**DESCRIPTION OF THE TASK:** Reproduce each of the items below word for word, omitting the pictures.

^^^^

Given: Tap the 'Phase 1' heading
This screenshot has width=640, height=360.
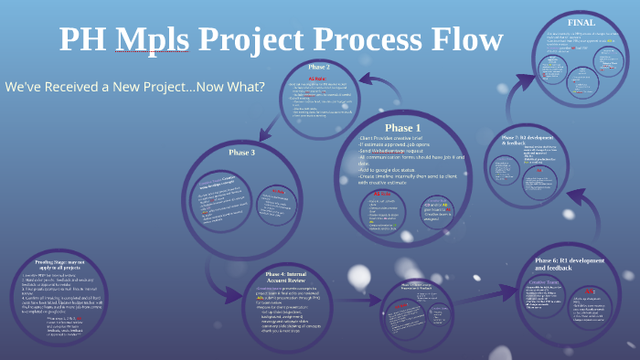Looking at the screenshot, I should [402, 127].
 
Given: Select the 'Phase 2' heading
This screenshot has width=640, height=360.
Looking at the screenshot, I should [319, 67].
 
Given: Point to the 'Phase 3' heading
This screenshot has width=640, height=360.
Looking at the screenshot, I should [240, 153].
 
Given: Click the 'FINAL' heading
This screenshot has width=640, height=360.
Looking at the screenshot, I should [581, 22].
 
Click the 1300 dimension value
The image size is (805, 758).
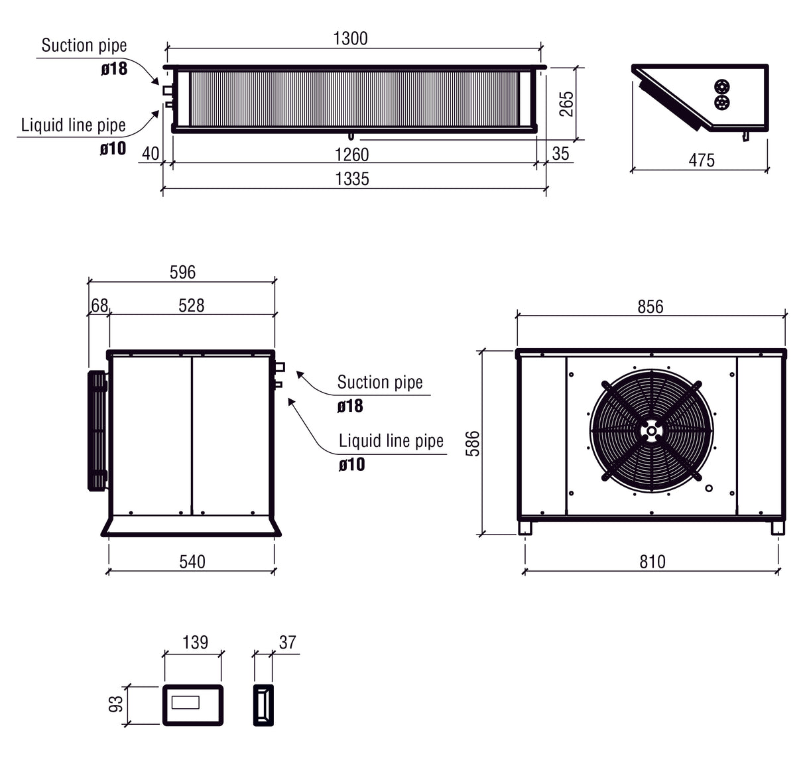350,38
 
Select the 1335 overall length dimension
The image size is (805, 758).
352,179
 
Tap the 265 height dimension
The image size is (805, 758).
567,104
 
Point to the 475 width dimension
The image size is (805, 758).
702,160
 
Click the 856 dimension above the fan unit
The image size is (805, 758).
650,306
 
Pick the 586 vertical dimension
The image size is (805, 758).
473,443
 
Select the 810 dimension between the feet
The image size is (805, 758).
652,562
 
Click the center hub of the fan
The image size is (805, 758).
653,431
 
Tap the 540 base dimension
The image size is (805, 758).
192,562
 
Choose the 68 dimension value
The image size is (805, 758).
99,306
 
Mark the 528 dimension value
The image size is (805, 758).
192,306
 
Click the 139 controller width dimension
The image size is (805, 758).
195,642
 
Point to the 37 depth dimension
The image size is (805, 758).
287,642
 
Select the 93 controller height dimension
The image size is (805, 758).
115,704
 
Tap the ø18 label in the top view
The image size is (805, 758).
114,68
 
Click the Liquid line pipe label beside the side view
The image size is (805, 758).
391,441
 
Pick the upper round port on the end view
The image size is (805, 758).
722,87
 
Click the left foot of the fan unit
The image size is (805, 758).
525,528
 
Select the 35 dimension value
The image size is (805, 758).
560,154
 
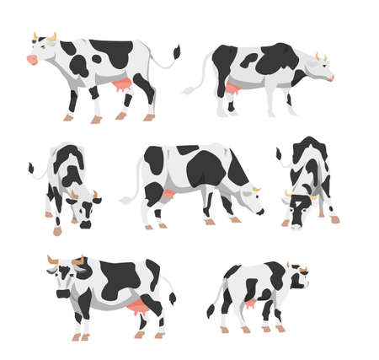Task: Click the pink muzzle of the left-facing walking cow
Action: [x=33, y=60]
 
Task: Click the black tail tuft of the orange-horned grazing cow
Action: [x=30, y=168]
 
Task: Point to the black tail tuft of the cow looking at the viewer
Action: [x=173, y=297]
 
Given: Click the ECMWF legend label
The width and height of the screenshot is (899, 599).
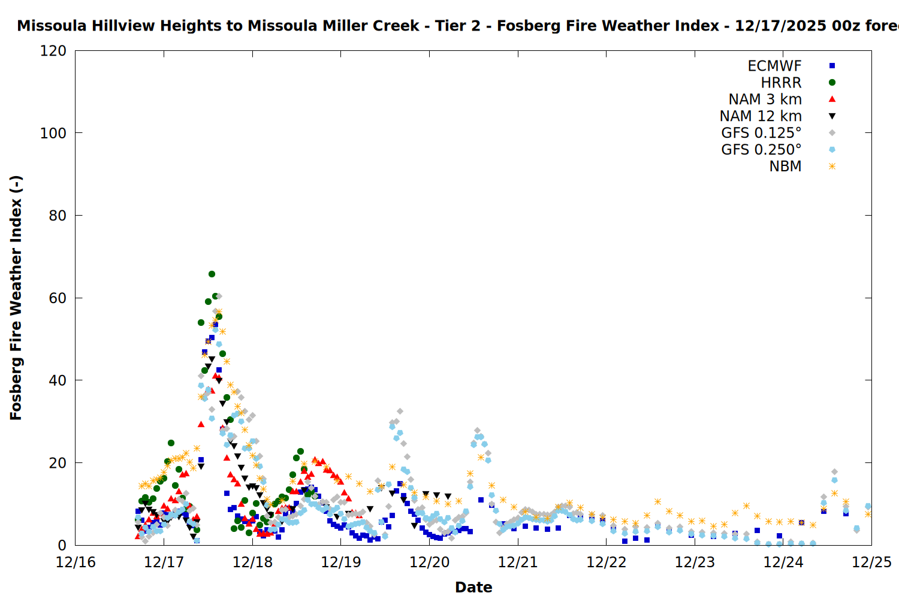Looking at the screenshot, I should click(x=774, y=66).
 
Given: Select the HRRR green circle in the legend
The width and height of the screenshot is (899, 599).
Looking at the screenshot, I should click(x=832, y=83).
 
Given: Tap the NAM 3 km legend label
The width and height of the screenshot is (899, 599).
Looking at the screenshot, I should click(x=765, y=99).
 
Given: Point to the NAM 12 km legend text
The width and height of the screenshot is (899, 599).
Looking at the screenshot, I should click(x=761, y=116).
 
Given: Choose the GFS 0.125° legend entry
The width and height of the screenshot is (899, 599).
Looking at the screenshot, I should click(x=761, y=133).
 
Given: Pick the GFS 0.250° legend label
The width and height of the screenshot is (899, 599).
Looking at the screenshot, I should click(x=761, y=150).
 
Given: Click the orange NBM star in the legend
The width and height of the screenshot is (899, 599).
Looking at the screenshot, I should click(x=832, y=167).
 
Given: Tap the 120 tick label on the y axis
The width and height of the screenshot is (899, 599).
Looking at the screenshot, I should click(x=53, y=51).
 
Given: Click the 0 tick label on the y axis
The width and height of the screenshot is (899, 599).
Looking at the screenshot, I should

^^^^

**SOLUTION TO THE PROBLEM:**
Given: Tap the 'Phase 1' heading
This screenshot has width=640, height=360.
Looking at the screenshot, I should [402, 127].
 
Given: Select the 'Phase 2' heading
This screenshot has width=640, height=360.
Looking at the screenshot, I should [319, 67].
 
Given: Point to the 'Phase 3' heading
This screenshot has width=640, height=360.
Looking at the screenshot, I should [240, 153].
 
Given: Click the 'FINAL' heading
This screenshot has width=640, height=360.
Looking at the screenshot, I should [581, 22].
 
Click the 1300 dimension value
The image size is (805, 758).
350,38
 
Select the 1335 overall length dimension
The image size is (805, 758).
352,179
 
Tap the 265 height dimension
The image size is (805, 758).
567,104
 
Point to the 475 width dimension
The image size is (805, 758).
702,160
 
Click the 856 dimension above the fan unit
The image size is (805, 758).
650,306
 
Pick the 586 vertical dimension
The image size is (805, 758).
473,443
 
Select the 810 dimension between the feet
The image size is (805, 758).
652,562
 
Click the center hub of the fan
The image size is (805, 758).
653,431
 
Tap the 540 base dimension
The image size is (805, 758).
192,562
 
Choose the 68 dimension value
The image size is (805, 758).
99,306
 
Mark the 528 dimension value
The image size is (805, 758).
192,306
 
Click the 139 controller width dimension
The image size is (805, 758).
195,642
 
Point to the 37 depth dimension
The image size is (805, 758).
287,642
 
Select the 93 controller height dimension
The image size is (805, 758).
115,704
 
Tap the ø18 label in the top view
The image size is (805, 758).
114,68
 
Click the Liquid line pipe label beside the side view
The image size is (805, 758).
391,441
 
Pick the upper round port on the end view
The image size is (805, 758).
722,87
 
Click the left foot of the fan unit
The image size is (805, 758).
525,528
 
Select the 35 dimension value
The image size is (805, 758).
560,154
 
Task: Click the pink muzzle of the left-facing walking cow
Action: [x=33, y=60]
 
Task: Click the black tail tuft of the orange-horned grazing cow
Action: [x=30, y=168]
 
Task: Point to the black tail tuft of the cow looking at the viewer
Action: [x=173, y=297]
 
Given: Click the ECMWF legend label
The width and height of the screenshot is (899, 599).
Looking at the screenshot, I should click(x=774, y=66).
 
Given: Select the HRRR green circle in the legend
The width and height of the screenshot is (899, 599).
Looking at the screenshot, I should click(x=832, y=83).
 
Given: Tap the NAM 3 km legend label
The width and height of the screenshot is (899, 599).
Looking at the screenshot, I should click(x=765, y=99).
 
Given: Point to the NAM 12 km legend text
The width and height of the screenshot is (899, 599).
Looking at the screenshot, I should click(x=761, y=116).
 
Given: Choose the GFS 0.125° legend entry
The width and height of the screenshot is (899, 599).
Looking at the screenshot, I should click(x=761, y=133).
 
Given: Pick the GFS 0.250° legend label
The width and height of the screenshot is (899, 599).
Looking at the screenshot, I should click(x=761, y=150).
 
Given: Click the orange NBM star in the legend
The width and height of the screenshot is (899, 599).
Looking at the screenshot, I should click(x=832, y=167).
 
Given: Tap the 120 tick label on the y axis
The width and height of the screenshot is (899, 599).
Looking at the screenshot, I should click(x=53, y=51).
 
Given: Click the 0 tick label on the y axis
The width and height of the screenshot is (899, 599).
Looking at the screenshot, I should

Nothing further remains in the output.